Where you locate your bee colonies ultimately impacts the taste and quality of the honey you harvest each year, as well as the health and well-being of your colonies.  We have taken care to select prime locations in the placement of our colonies - locations that provide plant diversity which determines the varietals we can offer our customers.  Our customers tell us that they cannot find honey that equals our honey, and we know the maintenance of our bees and the location of our hives impacts our final products!

Our varietals outlined on our About our Honey Products page, are typically harvested from a specific apiary.  Tracking the apiary allows our local customers to choose an apiary close to their own residence - there is evidence that eating honey produced from plant nectar and pollen derived close to where you live may help people with seasonal allergies.  

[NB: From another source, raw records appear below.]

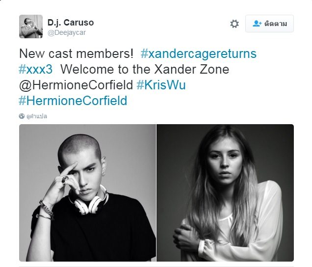Click the D.j. Caruso display name
312x267 pixels.
(71, 23)
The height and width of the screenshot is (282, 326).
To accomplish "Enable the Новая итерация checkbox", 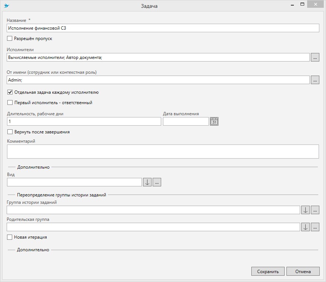I will (x=10, y=237).
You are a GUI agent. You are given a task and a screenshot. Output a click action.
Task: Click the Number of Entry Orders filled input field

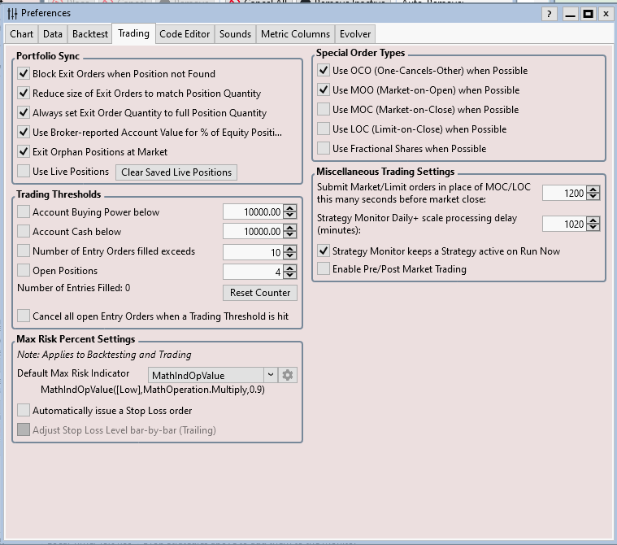point(251,252)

Currently, we have three bee yards, also called apiaries, in the central Iowa locale.  Our apiaries are located in:

 

  1. Northwest Des Moines, close to the Des Moines river, where there is an abundance of native plants, and Basswood/Linden trees within a 1-mile radius of our beeyard.  We have also taken the time and effort to plant 80% native plants on our property; native plants offer our bees and all pollinators the most nectar and pollen when compared to plants that are cultivars.  

    • The bee colonies are located on the north end of our property, where they get early morning sun, and the shade of one of our maple trees in the hot afternoon.  ​

    • We put out water feeders in our backyard for the bees - in 2021, we will be placing sea salt in the feeder, as our research indicates that the provision of sea salt provides the mineral balance needed for healthy, busy bees!

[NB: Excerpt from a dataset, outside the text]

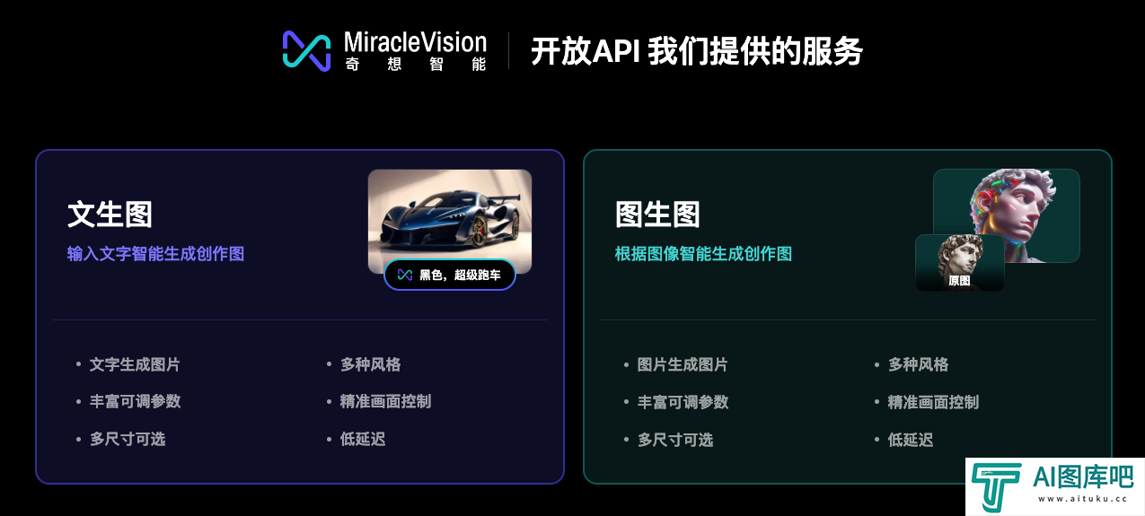The height and width of the screenshot is (516, 1145).
Task: Select 丰富可调参数 in the 文生图 card
Action: pyautogui.click(x=135, y=401)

    • U-tube on the brand of salt honey bees prefer!

  2. Runnels, on farmland, where there is an abundance of clover and Black Locust trees

    • The bees are located in a field of clover, under pecan trees, and in front of a pond.  Large stands of Black Locust trees that bloom the end of May are within a half mile of our beeyard.  The colonies get the early morning sun, the pecan trees provide shade from the hot afternoon sun and the pond the minerals and water needed for healthy, busy bees. ​

  3. Indianola, on conservation land, where the land has been planted in pollinator-friendly native plants.  Large stands of Black Locust trees that bloom the end of May are within a 3-mile radius of our beeyard. 

 

We started the Indianola apiary in late summer 2019.  John had a friend, Kyle, that wanted to start beekeeping, so we gave him a colony that we had caught in a swarm box.  We also have five colonies of bees on his property for the 2021 season.  The apiary is in a prime location - the land is in conservation!  The honey from our 2020 harvest was delectable - some of the best we have harvested.

 

The picture in the slideshow of a field in full bloom is during the summer of 2020 - Kyle's father-in-law worked with Iowa State in choosing the wildflower mix for this land!  The field is a mass of yellow - the Brown-eyed Susans are in full bloom. 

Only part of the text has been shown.